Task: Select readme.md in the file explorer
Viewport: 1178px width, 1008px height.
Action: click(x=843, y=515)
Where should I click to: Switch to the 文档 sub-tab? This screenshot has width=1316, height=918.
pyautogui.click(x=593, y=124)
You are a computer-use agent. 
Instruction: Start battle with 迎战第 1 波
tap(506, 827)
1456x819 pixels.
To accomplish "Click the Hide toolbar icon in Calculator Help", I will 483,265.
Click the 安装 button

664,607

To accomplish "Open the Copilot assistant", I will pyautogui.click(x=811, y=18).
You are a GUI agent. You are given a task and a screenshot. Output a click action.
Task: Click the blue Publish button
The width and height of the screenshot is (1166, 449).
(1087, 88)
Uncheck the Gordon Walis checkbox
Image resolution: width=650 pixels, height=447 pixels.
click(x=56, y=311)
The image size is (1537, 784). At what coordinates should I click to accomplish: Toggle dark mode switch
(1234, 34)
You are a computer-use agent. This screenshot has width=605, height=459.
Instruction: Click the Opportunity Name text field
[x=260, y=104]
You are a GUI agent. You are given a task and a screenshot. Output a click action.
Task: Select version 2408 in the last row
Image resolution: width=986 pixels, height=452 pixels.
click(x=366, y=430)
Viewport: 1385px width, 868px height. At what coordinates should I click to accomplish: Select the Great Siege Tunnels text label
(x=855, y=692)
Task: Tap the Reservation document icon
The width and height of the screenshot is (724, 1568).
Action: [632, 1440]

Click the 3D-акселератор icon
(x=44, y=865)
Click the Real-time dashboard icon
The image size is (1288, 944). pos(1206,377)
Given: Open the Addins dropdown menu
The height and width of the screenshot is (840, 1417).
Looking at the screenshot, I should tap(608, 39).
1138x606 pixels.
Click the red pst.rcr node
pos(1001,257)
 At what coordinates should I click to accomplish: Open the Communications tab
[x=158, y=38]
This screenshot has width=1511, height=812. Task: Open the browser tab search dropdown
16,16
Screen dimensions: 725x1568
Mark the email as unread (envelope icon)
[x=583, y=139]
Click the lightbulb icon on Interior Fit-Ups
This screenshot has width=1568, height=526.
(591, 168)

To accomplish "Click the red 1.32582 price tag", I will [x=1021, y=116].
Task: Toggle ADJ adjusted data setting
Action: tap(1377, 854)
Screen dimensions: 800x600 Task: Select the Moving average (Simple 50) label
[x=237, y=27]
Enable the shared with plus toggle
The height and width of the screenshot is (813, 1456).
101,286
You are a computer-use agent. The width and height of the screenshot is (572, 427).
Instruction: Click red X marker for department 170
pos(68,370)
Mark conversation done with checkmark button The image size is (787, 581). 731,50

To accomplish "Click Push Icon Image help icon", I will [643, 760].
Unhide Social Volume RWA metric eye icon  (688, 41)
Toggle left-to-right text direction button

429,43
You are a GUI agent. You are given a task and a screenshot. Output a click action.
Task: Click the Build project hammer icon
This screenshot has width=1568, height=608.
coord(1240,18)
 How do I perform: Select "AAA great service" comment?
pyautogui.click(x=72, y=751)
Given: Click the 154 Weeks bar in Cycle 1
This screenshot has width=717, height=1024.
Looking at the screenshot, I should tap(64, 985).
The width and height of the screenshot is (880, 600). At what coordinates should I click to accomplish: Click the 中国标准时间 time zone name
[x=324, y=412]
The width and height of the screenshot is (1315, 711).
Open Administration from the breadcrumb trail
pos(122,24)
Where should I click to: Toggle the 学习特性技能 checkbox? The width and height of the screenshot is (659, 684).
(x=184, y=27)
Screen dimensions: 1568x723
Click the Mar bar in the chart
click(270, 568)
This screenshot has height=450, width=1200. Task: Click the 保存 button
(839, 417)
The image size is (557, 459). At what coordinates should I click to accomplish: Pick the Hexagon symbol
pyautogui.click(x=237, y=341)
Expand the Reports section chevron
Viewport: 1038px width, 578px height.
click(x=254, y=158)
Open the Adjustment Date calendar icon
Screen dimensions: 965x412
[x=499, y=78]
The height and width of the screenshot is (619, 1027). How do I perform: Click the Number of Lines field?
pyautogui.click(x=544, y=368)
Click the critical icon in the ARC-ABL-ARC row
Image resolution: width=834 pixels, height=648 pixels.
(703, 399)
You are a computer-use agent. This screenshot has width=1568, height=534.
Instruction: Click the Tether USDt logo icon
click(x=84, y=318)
++++++++
WHAT THE TASK REQUIRES:
Only those lines of the entries above that run from the line containing "Mark conversation done" to the line containing "Given: Click the 154 Weeks bar in Cycle 1", both included, should be transcribed exactly.

RESPONSE AREA:
Mark conversation done with checkmark button The image size is (787, 581). 731,50

To accomplish "Click Push Icon Image help icon", I will [643, 760].
Unhide Social Volume RWA metric eye icon  (688, 41)
Toggle left-to-right text direction button

429,43
You are a GUI agent. You are given a task and a screenshot. Output a click action.
Task: Click the Build project hammer icon
This screenshot has width=1568, height=608.
coord(1240,18)
 How do I perform: Select "AAA great service" comment?
pyautogui.click(x=72, y=751)
Given: Click the 154 Weeks bar in Cycle 1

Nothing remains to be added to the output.